Belki doğduğu topraklar belki de ailelerin verdiği özgüvenle hayatın zorlukları karşısında dik durmayı mücadeleyi öğrettiği için bu kadar dik duruşludur İzmir kadını. Sımsıcak ısıtan güneşi, deli rüzgarları, özgürlük ruhuna işlemiştir.
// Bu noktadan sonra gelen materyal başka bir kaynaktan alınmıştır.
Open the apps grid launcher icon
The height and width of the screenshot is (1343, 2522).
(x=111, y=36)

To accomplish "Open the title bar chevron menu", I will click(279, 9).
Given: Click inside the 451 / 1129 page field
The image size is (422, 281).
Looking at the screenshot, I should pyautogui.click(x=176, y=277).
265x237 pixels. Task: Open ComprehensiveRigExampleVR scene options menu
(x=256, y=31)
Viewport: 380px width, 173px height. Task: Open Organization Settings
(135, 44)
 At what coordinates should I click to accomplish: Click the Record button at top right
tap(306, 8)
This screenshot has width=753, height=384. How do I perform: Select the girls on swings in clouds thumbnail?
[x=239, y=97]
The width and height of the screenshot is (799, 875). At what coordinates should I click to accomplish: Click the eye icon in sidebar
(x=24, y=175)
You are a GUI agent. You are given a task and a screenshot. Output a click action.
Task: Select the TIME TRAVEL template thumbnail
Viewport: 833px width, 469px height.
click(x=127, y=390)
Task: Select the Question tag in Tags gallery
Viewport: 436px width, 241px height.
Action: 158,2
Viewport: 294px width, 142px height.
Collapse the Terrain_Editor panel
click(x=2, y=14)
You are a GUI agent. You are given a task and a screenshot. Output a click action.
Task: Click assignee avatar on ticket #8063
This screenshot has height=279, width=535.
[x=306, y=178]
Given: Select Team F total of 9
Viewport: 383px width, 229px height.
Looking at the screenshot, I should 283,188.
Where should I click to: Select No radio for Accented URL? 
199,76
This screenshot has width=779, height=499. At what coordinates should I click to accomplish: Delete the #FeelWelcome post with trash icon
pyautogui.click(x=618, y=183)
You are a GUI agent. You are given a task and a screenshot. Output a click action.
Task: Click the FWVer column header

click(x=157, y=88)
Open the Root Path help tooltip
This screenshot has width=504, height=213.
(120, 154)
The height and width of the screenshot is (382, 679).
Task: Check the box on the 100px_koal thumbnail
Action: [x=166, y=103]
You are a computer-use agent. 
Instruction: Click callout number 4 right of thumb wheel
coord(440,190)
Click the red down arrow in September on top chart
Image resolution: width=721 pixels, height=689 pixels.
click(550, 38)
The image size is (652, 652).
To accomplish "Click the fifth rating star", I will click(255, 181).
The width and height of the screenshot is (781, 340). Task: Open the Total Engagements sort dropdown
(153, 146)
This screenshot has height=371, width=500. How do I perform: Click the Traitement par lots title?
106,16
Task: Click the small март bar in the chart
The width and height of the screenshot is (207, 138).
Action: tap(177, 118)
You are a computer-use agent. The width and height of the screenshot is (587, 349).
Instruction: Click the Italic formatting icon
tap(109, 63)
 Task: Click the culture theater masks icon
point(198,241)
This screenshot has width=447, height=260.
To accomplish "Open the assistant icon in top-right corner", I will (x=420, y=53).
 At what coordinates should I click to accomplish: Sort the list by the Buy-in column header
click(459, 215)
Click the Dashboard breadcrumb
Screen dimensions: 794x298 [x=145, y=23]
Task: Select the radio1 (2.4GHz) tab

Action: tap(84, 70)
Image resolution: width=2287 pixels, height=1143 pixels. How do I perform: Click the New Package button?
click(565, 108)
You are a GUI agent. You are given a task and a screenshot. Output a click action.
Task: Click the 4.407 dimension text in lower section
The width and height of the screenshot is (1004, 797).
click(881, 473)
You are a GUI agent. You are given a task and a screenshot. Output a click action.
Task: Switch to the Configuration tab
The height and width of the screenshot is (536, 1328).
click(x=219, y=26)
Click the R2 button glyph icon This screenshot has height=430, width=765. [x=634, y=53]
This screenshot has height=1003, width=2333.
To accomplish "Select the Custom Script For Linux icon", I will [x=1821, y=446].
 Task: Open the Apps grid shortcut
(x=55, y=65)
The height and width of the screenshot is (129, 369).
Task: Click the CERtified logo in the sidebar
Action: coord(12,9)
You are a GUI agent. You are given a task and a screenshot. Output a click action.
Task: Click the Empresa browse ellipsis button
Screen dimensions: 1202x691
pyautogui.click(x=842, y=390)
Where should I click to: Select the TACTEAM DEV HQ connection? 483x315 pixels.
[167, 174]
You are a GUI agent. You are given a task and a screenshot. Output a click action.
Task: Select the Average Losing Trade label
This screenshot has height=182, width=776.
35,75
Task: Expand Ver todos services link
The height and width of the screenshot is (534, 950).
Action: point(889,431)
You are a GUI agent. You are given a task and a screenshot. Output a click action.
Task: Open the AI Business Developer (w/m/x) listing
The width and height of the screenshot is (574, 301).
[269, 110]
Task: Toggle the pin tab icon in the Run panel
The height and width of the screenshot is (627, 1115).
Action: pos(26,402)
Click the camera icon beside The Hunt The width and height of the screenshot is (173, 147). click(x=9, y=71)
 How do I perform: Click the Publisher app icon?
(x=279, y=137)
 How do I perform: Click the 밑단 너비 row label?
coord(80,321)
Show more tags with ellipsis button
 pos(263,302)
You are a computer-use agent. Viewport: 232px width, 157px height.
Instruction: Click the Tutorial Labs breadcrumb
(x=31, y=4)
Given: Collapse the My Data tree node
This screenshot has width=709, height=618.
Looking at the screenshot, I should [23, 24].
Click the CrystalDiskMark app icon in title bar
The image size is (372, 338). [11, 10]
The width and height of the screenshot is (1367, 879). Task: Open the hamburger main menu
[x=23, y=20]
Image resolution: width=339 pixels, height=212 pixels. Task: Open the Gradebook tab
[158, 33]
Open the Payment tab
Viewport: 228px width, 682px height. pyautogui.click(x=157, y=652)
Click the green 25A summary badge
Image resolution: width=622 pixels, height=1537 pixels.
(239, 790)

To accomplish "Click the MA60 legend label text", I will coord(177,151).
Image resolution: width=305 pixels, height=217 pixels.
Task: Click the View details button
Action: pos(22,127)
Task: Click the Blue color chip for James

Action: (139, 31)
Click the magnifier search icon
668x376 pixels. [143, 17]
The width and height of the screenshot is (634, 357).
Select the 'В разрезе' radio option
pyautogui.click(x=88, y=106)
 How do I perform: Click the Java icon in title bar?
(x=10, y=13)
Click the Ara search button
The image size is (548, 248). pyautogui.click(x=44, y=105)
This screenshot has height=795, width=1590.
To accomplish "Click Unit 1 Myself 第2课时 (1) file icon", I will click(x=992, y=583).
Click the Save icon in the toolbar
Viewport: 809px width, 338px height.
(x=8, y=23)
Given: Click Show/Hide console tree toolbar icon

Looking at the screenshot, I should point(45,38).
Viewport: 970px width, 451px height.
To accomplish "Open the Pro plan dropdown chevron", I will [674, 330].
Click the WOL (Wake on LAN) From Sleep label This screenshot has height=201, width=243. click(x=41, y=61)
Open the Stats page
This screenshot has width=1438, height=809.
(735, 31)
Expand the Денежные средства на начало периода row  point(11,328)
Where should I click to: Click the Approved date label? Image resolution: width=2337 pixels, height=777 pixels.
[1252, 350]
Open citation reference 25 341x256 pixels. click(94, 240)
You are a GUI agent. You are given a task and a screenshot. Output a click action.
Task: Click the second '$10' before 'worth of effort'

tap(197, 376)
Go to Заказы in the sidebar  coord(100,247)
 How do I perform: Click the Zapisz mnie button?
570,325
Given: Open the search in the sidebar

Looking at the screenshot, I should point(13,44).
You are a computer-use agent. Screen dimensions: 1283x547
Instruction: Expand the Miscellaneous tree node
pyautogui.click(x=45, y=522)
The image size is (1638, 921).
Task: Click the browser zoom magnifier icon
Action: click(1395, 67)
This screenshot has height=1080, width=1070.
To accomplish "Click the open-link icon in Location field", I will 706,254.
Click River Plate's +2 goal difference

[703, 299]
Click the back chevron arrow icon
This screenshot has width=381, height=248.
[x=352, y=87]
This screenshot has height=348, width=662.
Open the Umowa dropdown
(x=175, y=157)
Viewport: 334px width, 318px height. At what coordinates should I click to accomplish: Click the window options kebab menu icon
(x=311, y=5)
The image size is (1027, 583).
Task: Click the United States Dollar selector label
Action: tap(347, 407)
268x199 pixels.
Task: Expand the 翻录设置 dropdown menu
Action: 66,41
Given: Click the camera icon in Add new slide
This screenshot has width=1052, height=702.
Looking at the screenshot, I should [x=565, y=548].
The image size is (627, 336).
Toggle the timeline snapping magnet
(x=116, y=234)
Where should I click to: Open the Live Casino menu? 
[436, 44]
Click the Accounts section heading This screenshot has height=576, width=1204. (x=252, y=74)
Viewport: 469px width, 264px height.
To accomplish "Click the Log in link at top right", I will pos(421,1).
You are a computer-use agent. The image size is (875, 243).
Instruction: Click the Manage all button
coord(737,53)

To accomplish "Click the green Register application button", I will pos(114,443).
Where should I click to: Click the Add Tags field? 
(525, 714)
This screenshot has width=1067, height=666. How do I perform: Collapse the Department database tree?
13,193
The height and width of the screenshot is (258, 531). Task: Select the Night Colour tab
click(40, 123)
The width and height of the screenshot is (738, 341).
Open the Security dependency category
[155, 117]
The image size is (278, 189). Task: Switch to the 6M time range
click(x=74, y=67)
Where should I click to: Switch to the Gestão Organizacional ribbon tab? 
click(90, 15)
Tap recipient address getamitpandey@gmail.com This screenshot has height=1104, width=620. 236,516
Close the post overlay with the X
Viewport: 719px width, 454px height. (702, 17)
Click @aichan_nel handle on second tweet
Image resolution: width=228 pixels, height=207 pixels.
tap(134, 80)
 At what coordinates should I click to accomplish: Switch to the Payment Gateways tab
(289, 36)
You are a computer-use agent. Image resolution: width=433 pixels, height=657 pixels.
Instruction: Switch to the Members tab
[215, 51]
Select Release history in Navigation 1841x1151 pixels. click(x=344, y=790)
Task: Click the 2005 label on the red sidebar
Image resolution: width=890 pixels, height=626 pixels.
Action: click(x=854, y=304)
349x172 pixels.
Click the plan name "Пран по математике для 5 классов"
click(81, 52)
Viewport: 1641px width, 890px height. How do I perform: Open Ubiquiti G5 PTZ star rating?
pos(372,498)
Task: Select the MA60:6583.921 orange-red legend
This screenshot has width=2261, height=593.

İzmir de doğmasan bile bir sefer İzmir havasını kokladın, bir kez o deli rüzgarları bağrına doldurup saçlarını uçurdun mu, bir kez sabah gün doğarken maviliklere İzmir'in özgürlüğü çağıran martıları ile selam verip, barış güvercinleri ile mavi gökleri selamladıysan işte bir kez o İzmir ' in özgürlük tutkusu ruhuna işlediyse , akşam güneşini körfezin yakamozlarında yolcu ettiysen geceye ertesi günü doğmak üzere, ya geceleri ay ışığında mehtabın keyfini çıkardıysan, sevdiğinin sevgi dolu kollarında çiy yağarken yüreğinki sevgiyle ısındıysan, geceleri yıldızları sayıp samanyolunda koşturmak oynadıysan, bulutlardan pamuk helva yapıp güldüysen, boyuna posuna bakmadan haksızlıklara karşı çıkıp efelendiysen, nerde doğarsan doğ , sen İzmirlisin, hemşerimizsin, bizdensin.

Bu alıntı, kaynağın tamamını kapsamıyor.